Title: Across the great lake / Lee Zacharias.
Description: Madison, Wisconsin: The University of Wisconsin Press, [2018]
Identifiers: LCCN 2018011386 | ISBN 9780299320904 (cloth: alk. paper)
Subjects: LCSH: Michigan, Lake—Fiction. | LCGFT: Novels. | Fiction.
Classification: LCC PS3576.A18 A64 2018 | DDC 813/.54—dc23
LC record available at https://lccn.loc.gov/2018011386
ISBN-13: 978-0-299-32098-0 (electronic)
For
Michael
and for our sons,
Max and Al
In memory of my father,
Joseph Ryan Ives
who served as a merchant marine from 1937 to 1945 but never spoke of his time on the oceans or the Great Lakes to me
For in their interflowing aggregate, those grand fresh-water seas of ours,—Erie, and Ontario, and Huron, and Superior, and Michigan,—possess an ocean-like expansiveness . . . They contain round archipelagoes of romantic isles . . . they have heard the fleet thunderings of naval victories . . . they are swept by Borean and dismasting blasts as direful as any that lash the salted wave; they know what shipwrecks are, for out of sight of land, however inland, they have drowned full many a midnight ship with all its shrieking crew.
Herman Melville, Moby Dick
To Lake Michigan—the only one of the Great Lakes without an international boundary—sailing masters pay the utmost respect, not only because of this Lake’s long history of sudden disaster, but because of the prevailing winds that can sweep its length to roll up backbreaking seas, the scarcity of natural harbors or even man-made places of refuge, and the crowning fact that it is the trickiest of the Lakes to keep a course on, due to currents caused by a flow around the Straits of Mackinac when the wind shifts.
William Ratigan, Great Lakes Shipwrecks and Survivals
1
We went to the ice. That was the year my mother died, but I do not remember her. What I remember is the ice, everywhere I looked, a world made of ice, and then the fire. But first there were the voices.
“Get up,” he said.
“I can’t,” she said.
“You mean you won’t.”
“I can’t.”
Was I listening outside the closed door? Surely my mother taught me better, had told me that eavesdropping was not something a polite little girl would do. Such a strange word, eavesdropping. Did I know it then? Was I already a bad girl? Perhaps she despaired of me, I don’t know. We got stuck in the ice, there was a storm, and while we were gone my mother died.
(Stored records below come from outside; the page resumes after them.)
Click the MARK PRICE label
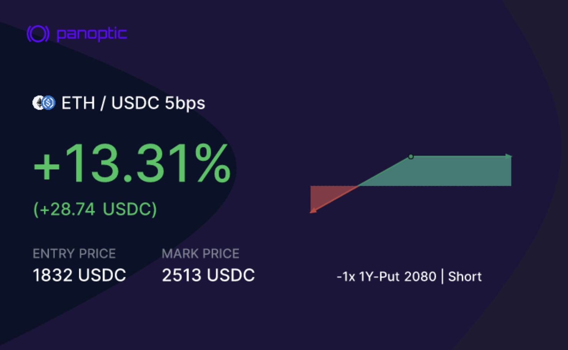Image resolution: width=568 pixels, height=350 pixels. coord(201,253)
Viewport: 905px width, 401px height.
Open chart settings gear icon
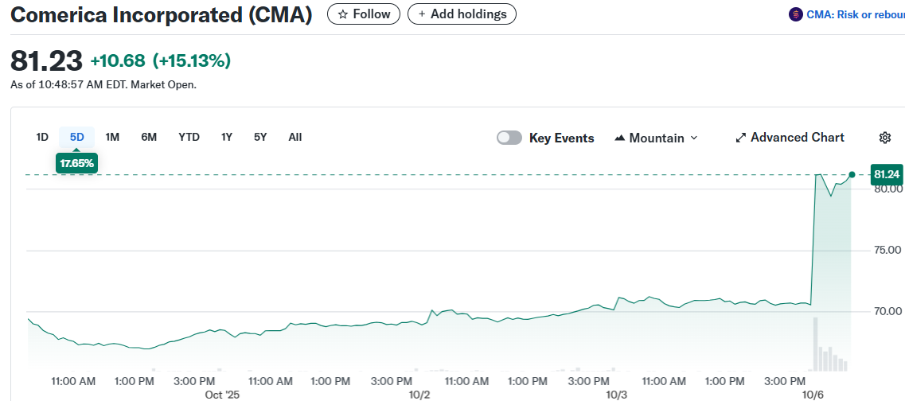[x=884, y=138]
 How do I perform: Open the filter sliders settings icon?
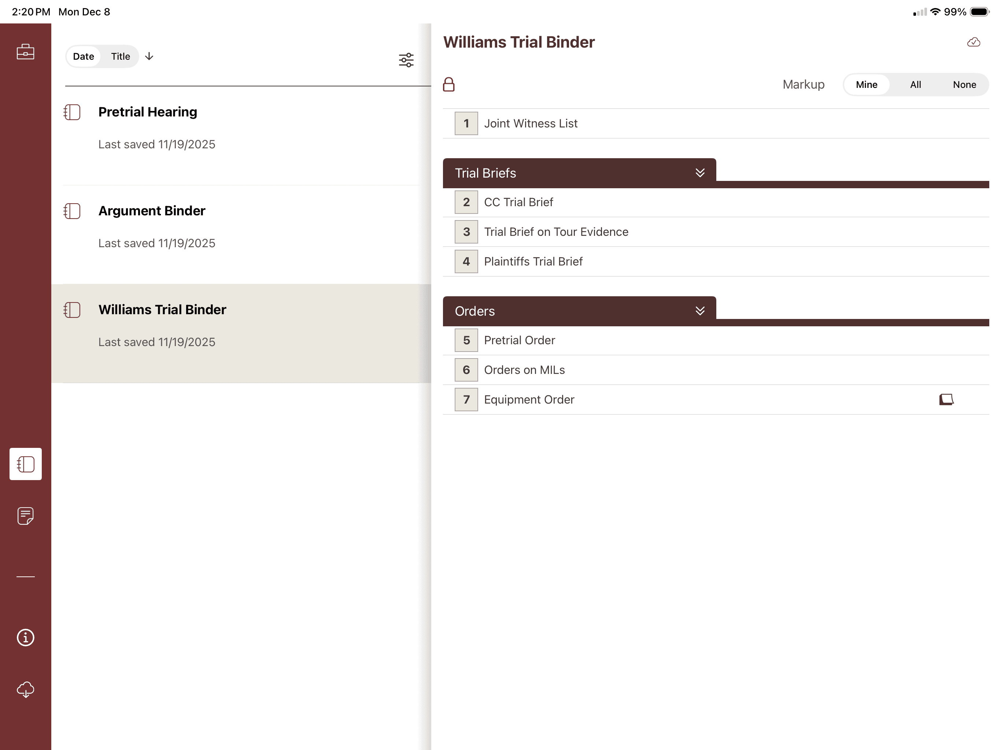click(x=406, y=60)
My father was not a man of words, and now that so many years have passed, there is no one left to ask whether I was ever a good girl, a girl who might have deserved love, or not.
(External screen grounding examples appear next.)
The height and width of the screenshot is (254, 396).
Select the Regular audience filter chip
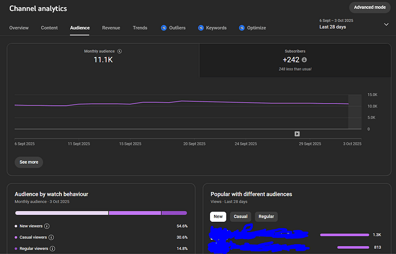point(266,217)
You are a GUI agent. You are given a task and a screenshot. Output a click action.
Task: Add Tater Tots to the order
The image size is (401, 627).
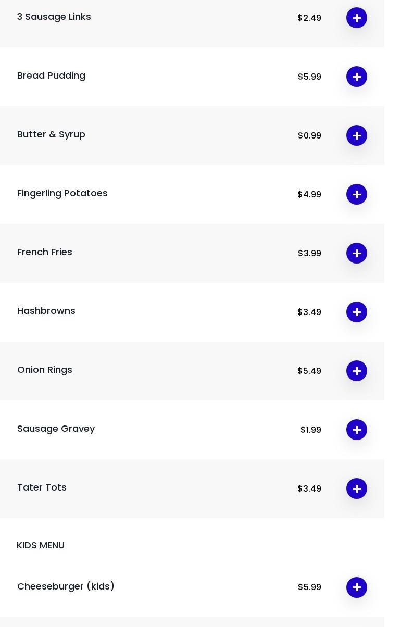click(x=357, y=488)
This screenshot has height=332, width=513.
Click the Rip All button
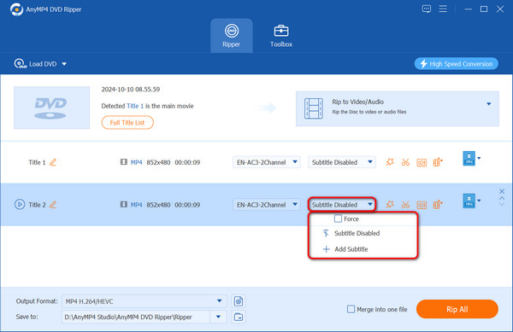tap(457, 309)
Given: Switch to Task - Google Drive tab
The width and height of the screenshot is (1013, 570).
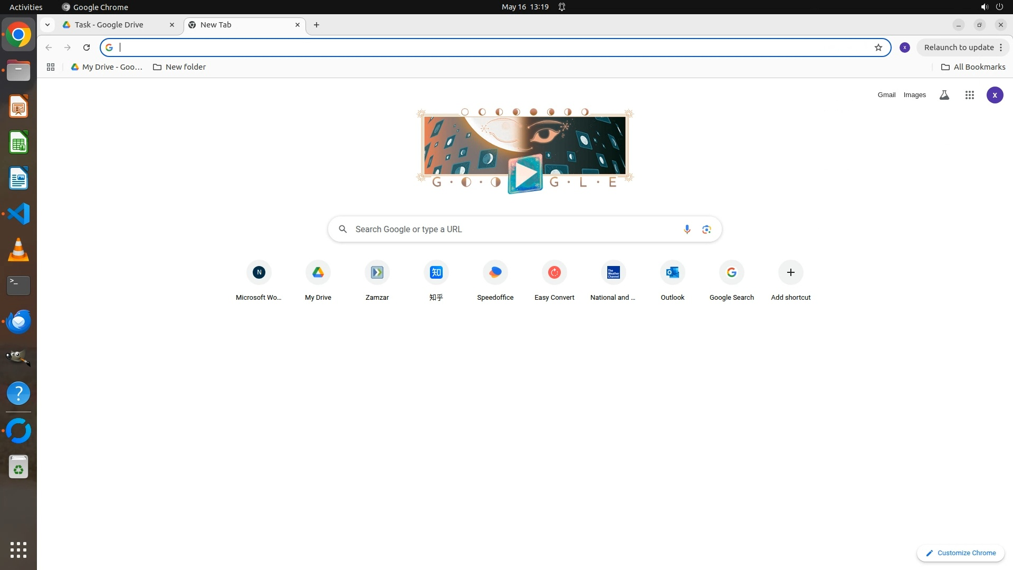Looking at the screenshot, I should [109, 25].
“There’s other women lost a child.”
“You don’t know.”
“I know enough.”
A clot of silence seemed to thicken, though perhaps they only lowered their voices, perhaps I simply couldn’t hear them.
“For the last time, get up,” he said. “You’ve another child needs tending.”
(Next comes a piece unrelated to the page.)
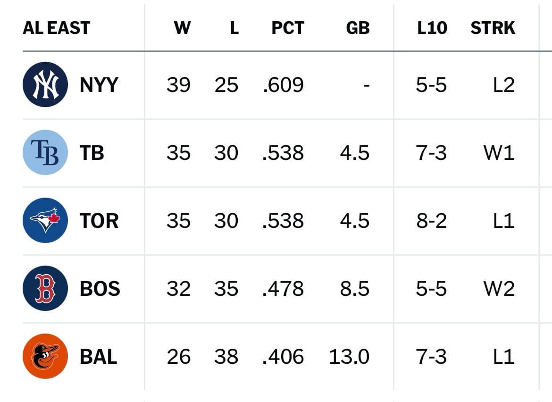Sort standings by W column header
The width and height of the screenshot is (552, 402).
(x=182, y=28)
Did she answer? My father was a captain. When he spoke people listened. They did what he said. Perhaps she repeated “I can’t,” the only memory I really have of her, those two words in her voice. Or perhaps, when my father offered me as a reason for her to get back up and live, she said nothing at all. I had just turned five years old. In the hallway there was a yellow light in a sconce. It was a grand house, set against the hill on Leelanau Avenue, but the light had scorched a spot on the wallpaper, and there was a water stain near a seam, a small, brownish lake in the green-and-gray print. I used to spend hours perusing those blotches, as if imperfection was what my eyes sought from the start, though I don’t remember whether I noticed them that night.
“All right then,” my father said. “I’m taking the girl.”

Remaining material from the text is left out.